"But suppose it should rain?" questioned Peter, eager to get all the
information he could out of the friendly workman.
"If the weather is bad of course we do not put out the leather; in case
a sudden storm comes up while it is out the factory whistle sounds and
every man understands that he is to drop whatever he is doing, no matter
what it is, and rush to the yard to help rescue the stock before it is
spoiled."
"I never heard of anything so funny!" cried Peter.
"Funny, is it? You'll not be thinking so when you have to take your turn
at it," protested the Irishman, grimly. "Just you be busy at doing some
fussy thing you can't leave and wait till you hear the blast of the
whistle! Out you'll have to cut and run like as if you were a schoolboy
going through a fire drill. Then, you see, there are all those frames of
wet leather to be set up somewhere indoors where they won't be injured
until the storm is over and they can be carried out again."

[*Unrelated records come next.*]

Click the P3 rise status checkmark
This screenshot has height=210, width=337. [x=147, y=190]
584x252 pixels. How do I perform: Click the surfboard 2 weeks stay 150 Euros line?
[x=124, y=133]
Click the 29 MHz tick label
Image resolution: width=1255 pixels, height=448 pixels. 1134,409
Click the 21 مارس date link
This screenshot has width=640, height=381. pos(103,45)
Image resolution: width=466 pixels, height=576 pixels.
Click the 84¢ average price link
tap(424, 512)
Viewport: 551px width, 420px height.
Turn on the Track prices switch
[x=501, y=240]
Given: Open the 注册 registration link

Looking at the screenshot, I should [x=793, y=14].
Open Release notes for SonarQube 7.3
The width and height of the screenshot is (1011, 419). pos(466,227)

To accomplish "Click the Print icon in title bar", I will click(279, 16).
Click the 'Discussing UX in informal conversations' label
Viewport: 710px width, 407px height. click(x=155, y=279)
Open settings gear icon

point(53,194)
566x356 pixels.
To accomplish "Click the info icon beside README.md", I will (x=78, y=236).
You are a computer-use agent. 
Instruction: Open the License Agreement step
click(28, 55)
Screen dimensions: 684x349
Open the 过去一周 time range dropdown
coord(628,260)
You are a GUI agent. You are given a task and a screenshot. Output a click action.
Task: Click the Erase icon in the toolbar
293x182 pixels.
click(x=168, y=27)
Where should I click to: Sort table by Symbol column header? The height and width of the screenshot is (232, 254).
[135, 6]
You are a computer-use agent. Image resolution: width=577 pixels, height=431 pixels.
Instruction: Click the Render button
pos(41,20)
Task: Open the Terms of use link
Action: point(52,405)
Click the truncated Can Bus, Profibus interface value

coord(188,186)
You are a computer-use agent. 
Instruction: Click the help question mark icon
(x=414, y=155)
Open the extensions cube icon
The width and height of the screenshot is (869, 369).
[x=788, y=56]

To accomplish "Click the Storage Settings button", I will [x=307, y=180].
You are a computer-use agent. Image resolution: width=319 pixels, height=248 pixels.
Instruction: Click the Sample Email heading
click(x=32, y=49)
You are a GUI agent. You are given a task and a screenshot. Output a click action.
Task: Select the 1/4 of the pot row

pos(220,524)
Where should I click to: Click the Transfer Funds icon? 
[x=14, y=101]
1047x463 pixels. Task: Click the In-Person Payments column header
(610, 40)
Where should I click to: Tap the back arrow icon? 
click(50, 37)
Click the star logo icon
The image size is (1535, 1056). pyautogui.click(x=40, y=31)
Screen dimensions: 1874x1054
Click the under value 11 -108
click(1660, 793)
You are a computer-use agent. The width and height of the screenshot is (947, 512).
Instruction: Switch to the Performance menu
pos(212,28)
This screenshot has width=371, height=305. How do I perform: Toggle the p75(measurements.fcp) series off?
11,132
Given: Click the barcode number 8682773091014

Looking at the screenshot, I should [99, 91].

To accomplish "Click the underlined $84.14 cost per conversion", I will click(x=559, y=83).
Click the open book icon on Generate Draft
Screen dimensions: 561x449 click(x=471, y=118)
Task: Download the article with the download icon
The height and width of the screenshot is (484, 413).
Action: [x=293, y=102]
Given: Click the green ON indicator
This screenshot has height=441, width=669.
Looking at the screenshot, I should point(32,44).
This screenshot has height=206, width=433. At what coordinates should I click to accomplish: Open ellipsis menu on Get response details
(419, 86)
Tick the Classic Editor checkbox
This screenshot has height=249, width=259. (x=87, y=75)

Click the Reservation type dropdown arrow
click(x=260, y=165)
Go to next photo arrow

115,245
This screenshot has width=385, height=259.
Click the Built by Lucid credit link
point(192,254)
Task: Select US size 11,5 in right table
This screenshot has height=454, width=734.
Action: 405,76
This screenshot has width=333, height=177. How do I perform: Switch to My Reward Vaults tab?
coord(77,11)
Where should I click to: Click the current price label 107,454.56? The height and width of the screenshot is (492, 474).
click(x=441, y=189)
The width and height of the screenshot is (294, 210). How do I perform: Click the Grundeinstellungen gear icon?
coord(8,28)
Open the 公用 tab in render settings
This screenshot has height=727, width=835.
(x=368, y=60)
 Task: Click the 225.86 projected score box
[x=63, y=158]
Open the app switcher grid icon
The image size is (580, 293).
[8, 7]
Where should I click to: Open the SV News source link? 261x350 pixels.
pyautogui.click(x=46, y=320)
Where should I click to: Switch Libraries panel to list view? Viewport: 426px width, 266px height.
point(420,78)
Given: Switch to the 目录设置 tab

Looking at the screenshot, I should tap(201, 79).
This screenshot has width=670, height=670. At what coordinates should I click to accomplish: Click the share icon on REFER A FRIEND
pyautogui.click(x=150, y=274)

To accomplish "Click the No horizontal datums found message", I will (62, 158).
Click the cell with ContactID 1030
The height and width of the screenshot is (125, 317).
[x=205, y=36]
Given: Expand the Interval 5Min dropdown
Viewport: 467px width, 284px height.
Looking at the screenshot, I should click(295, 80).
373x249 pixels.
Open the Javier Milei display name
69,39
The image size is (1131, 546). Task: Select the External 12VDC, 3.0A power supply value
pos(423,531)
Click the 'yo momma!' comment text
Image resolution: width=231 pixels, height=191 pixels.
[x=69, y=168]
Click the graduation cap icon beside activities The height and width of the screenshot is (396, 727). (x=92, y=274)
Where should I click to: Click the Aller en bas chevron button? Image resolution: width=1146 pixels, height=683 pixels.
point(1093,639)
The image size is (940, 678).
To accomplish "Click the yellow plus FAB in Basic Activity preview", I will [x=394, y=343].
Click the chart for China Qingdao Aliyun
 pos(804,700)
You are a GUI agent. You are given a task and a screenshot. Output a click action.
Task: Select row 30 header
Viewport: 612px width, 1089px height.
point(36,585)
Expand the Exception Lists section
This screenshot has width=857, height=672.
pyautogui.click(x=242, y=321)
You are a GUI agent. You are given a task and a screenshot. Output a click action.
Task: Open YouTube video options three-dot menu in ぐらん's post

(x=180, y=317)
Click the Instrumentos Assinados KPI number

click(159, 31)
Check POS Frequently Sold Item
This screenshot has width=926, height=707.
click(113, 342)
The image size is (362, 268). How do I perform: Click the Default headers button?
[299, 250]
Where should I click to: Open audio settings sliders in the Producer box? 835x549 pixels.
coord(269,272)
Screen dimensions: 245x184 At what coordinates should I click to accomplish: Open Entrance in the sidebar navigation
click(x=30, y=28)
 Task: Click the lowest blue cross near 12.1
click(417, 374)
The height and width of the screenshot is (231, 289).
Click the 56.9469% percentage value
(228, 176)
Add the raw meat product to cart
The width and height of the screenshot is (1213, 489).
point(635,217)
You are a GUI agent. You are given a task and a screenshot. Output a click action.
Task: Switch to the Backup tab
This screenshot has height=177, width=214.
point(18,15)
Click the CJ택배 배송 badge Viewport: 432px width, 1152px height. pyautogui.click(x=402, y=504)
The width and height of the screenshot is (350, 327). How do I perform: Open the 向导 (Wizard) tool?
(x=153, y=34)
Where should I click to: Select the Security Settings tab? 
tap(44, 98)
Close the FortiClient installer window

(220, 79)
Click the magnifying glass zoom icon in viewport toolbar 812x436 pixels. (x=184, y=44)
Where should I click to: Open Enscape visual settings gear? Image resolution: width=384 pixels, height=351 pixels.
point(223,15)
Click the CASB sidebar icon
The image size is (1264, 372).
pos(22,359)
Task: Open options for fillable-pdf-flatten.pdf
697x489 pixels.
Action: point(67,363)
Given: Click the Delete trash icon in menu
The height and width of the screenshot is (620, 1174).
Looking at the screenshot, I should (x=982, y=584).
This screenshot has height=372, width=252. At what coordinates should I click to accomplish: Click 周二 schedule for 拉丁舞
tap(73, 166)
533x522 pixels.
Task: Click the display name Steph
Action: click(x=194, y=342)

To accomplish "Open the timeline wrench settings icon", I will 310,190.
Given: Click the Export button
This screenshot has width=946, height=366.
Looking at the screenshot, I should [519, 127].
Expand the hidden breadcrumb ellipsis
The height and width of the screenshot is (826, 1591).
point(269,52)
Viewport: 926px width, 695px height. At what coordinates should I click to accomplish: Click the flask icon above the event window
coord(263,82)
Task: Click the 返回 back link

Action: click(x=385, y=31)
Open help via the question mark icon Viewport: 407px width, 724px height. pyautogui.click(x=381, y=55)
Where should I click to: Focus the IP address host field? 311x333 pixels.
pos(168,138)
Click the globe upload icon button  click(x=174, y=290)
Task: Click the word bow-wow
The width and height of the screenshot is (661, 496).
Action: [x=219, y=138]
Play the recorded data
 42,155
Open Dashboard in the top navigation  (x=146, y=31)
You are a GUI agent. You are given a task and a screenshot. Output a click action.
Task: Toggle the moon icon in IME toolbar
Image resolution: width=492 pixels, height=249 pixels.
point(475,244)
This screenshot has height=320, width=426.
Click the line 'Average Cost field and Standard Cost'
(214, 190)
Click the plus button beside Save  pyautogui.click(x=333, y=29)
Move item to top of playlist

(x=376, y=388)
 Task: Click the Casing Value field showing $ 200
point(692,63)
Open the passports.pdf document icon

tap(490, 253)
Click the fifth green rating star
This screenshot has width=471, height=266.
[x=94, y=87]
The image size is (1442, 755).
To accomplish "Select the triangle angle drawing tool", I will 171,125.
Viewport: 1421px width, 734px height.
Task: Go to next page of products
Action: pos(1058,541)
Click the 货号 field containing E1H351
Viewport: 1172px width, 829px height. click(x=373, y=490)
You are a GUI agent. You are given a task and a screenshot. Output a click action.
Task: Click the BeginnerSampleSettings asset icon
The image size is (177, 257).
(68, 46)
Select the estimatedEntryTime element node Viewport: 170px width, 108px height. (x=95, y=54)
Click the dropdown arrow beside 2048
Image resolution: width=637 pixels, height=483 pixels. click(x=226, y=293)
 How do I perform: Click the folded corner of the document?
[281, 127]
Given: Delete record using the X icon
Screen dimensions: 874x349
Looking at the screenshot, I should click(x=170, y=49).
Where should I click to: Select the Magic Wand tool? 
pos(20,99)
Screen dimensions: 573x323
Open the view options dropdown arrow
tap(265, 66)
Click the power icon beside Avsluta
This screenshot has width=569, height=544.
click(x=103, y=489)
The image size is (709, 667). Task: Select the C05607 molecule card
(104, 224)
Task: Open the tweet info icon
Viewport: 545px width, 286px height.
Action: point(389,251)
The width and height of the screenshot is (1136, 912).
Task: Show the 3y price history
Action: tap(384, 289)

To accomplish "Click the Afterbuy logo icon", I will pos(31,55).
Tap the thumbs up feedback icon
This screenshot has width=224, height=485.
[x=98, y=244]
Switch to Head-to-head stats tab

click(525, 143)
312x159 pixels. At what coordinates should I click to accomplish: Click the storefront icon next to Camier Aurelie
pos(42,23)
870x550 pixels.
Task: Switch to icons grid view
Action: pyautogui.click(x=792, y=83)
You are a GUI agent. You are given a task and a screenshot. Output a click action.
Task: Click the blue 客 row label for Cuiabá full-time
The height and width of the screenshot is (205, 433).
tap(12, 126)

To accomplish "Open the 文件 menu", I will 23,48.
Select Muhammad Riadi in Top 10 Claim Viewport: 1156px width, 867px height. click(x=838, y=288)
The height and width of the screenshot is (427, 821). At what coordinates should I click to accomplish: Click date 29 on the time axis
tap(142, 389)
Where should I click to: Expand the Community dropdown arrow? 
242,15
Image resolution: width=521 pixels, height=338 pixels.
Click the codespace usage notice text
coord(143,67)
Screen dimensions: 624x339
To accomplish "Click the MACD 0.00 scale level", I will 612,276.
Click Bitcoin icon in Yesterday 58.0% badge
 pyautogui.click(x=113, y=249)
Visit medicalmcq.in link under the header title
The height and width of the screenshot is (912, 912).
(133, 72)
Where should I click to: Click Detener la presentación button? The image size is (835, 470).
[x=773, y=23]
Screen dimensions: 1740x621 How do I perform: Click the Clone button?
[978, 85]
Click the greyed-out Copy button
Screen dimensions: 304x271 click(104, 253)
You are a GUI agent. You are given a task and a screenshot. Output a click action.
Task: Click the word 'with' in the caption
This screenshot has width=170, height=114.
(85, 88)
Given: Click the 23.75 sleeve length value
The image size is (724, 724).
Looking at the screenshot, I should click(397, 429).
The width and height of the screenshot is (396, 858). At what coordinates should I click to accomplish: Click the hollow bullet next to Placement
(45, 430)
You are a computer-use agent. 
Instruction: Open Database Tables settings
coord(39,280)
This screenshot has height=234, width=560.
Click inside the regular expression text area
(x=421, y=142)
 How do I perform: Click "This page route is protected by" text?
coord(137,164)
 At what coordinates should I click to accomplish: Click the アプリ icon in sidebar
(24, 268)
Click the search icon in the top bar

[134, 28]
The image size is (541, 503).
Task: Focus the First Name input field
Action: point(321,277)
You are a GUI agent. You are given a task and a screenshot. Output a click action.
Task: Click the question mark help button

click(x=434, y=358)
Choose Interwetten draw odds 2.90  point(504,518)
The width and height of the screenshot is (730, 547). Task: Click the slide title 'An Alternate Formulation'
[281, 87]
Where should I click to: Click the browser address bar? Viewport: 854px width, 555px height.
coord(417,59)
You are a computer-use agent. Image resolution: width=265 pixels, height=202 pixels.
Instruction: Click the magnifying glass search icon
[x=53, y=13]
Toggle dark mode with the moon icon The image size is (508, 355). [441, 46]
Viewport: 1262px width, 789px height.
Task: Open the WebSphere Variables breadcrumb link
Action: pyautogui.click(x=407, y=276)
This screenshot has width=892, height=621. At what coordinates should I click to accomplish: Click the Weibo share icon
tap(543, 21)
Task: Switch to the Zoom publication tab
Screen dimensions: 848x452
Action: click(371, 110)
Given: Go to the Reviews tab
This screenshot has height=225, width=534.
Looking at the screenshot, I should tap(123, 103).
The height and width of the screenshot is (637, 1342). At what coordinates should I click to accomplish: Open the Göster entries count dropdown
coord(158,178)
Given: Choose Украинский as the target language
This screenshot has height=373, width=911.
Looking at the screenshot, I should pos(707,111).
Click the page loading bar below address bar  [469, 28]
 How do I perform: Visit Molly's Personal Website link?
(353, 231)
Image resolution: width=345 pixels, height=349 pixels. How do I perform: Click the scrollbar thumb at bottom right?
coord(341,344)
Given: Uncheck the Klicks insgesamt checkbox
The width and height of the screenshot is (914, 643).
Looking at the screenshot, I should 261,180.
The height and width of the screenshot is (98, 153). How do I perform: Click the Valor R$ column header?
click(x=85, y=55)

"And suppose the stormy weather lasts several days?"
"No leather can be dried. Nor can you put it out on very dusty days lest
the particles in the air stick on the moist surface and dry there. A
strong wind is another bad thing, because it catches the frames as if
they were sails and often smashes them all to pieces, spoiling the
leather stretched on them."
"Well, it does seem as if somebody might be smart enough to think of
some plan to prevent all this. Have people tried--lots of people, I
mean--to make a gloss that will not need the sun to dry it?"
"Many and many a man has experimented and failed," replied the workman.
"For years chemists have been working at the puzzle, but so far they
never have got anywhere."
"If I only knew more about chemistry I'd try," cried Peter.
The old man looked amused at the boy's enthusiasm.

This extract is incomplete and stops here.